Entries taken from a collection:
# # # #
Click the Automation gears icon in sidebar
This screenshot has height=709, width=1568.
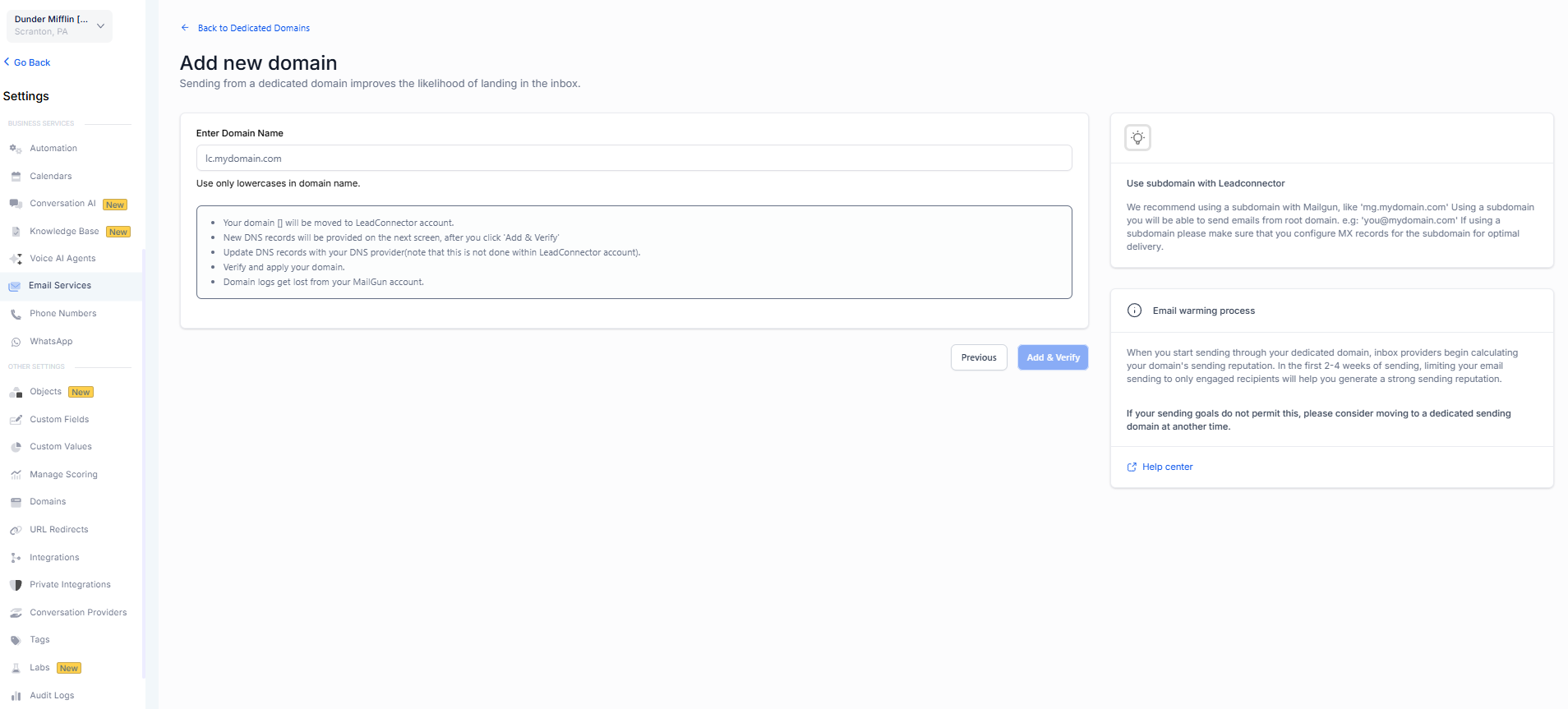point(16,149)
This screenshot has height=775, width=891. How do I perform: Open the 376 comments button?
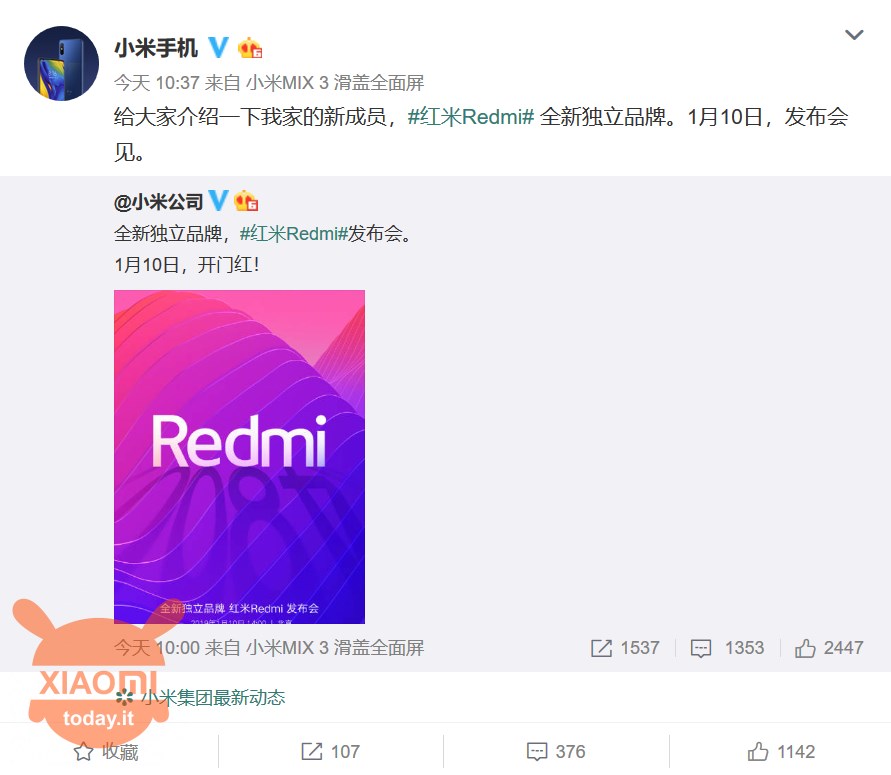556,752
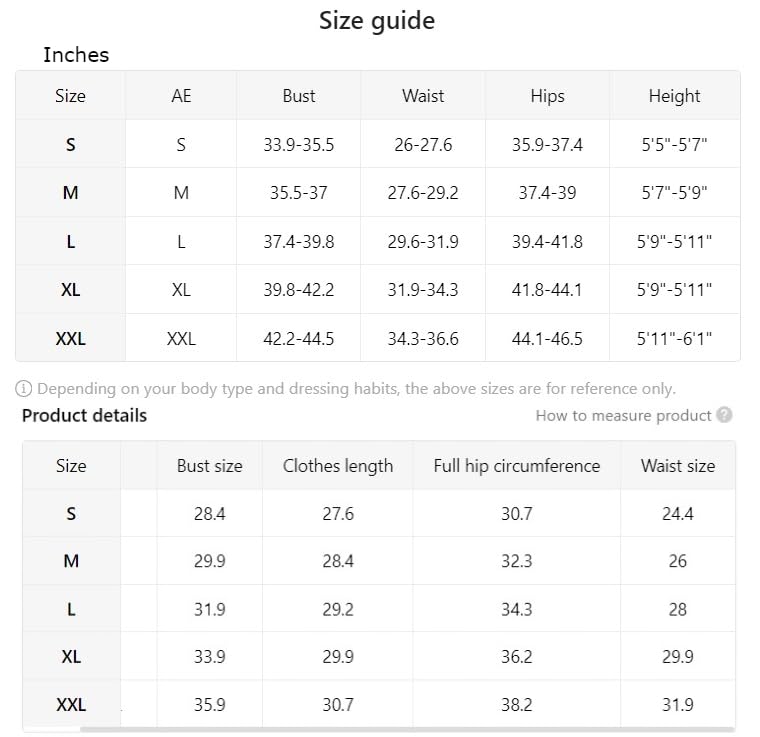Click the "Product details" heading

[84, 415]
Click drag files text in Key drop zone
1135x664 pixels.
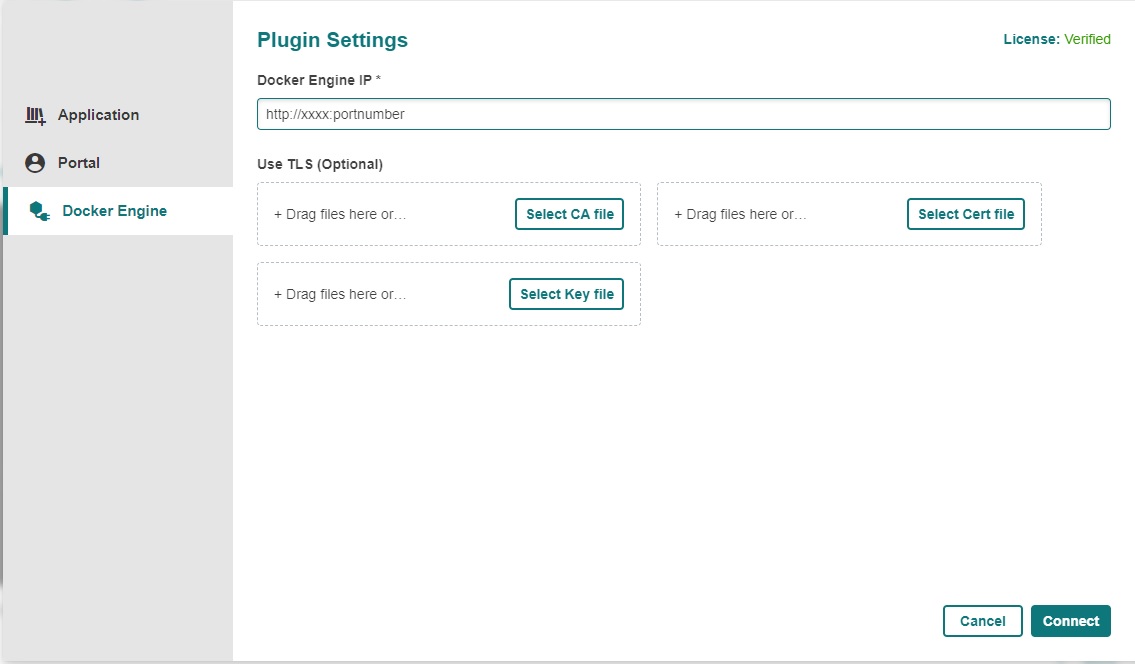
# # # #
Your objective
Without including any picture, retype the entries exactly.

Solution
Click the Automation gears icon in sidebar
This screenshot has height=709, width=1568.
point(16,149)
This screenshot has height=775, width=891. How do I perform: Open the 376 comments button?
556,752
Click the "Product details" heading

[84, 415]
Click drag files text in Key drop zone
1135x664 pixels.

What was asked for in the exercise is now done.